» **Task instructions**: Among the lines below, count those with "agent". Give only the number.

----- Data extracts -----

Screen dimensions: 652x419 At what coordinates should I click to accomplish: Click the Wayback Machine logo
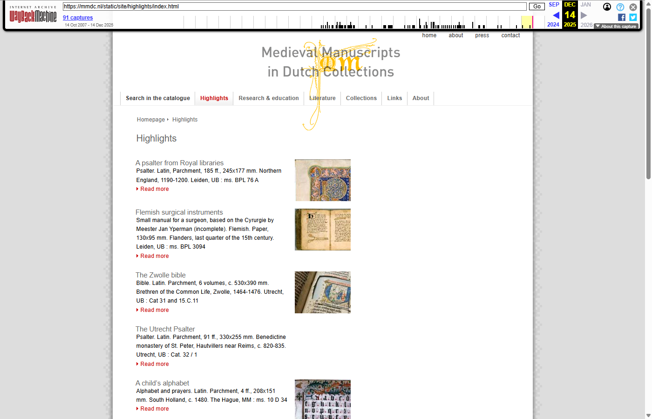[x=33, y=16]
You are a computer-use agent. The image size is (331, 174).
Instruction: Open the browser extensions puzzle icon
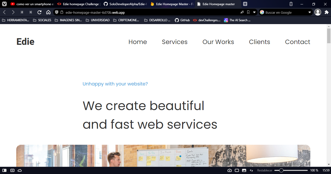pos(327,12)
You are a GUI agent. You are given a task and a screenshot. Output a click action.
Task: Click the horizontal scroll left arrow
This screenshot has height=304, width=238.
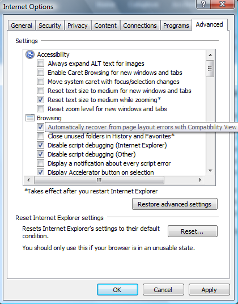point(28,180)
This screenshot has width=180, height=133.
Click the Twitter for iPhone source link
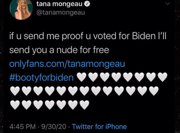click(99, 127)
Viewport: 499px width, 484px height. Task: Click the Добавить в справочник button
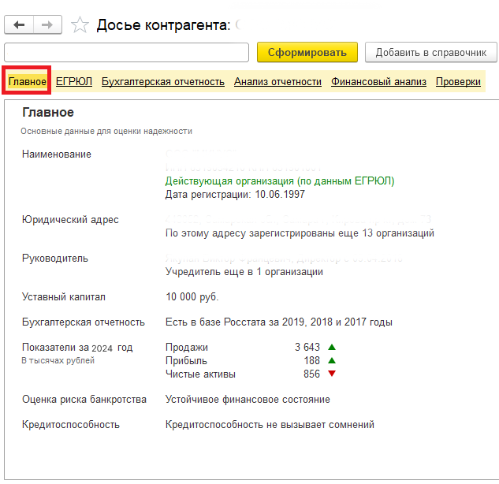click(x=430, y=53)
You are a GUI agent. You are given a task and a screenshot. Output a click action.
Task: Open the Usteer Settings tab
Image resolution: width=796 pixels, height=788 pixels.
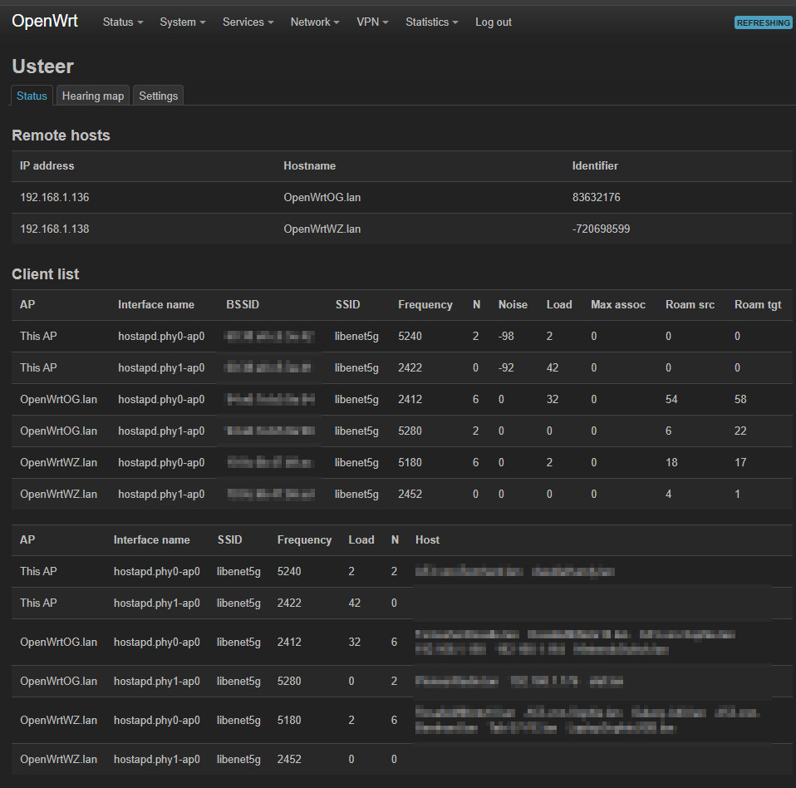click(x=158, y=96)
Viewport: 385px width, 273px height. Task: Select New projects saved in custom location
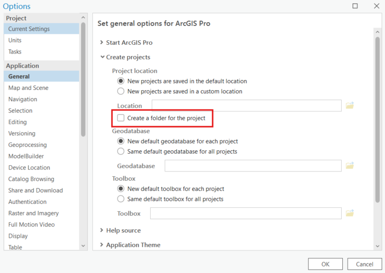pos(121,91)
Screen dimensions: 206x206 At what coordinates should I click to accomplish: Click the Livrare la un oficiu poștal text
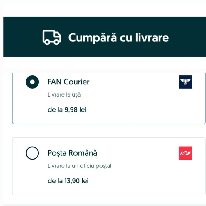click(x=79, y=166)
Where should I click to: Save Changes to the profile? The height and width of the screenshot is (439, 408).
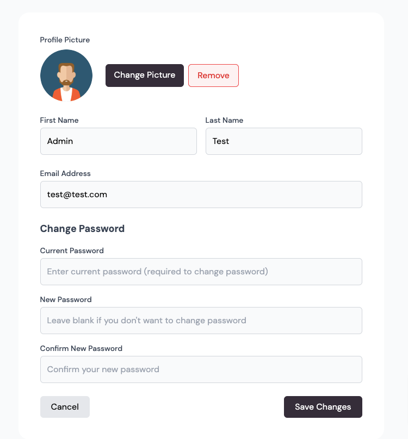(323, 407)
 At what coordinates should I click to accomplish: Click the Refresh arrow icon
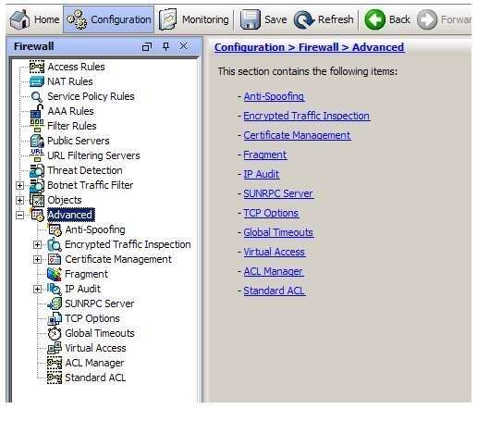coord(303,19)
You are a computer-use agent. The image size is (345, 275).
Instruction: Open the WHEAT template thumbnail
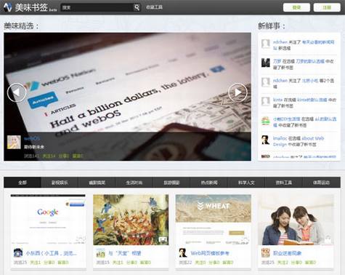coord(214,220)
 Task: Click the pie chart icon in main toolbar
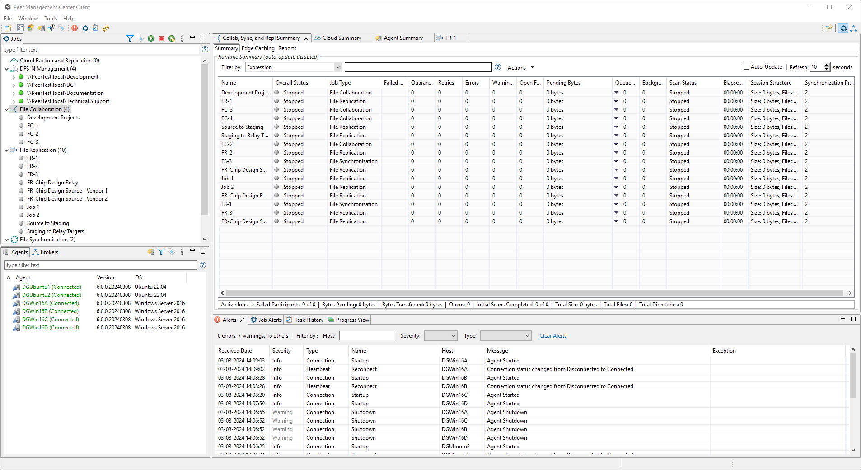[31, 28]
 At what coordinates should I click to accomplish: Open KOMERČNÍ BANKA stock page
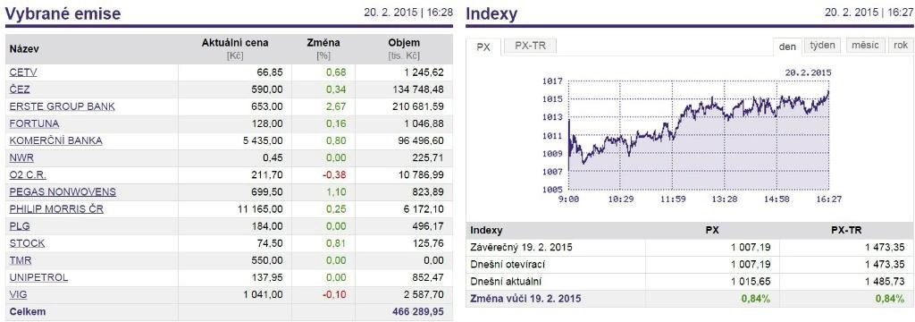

-----

» **Reply to the task**: 4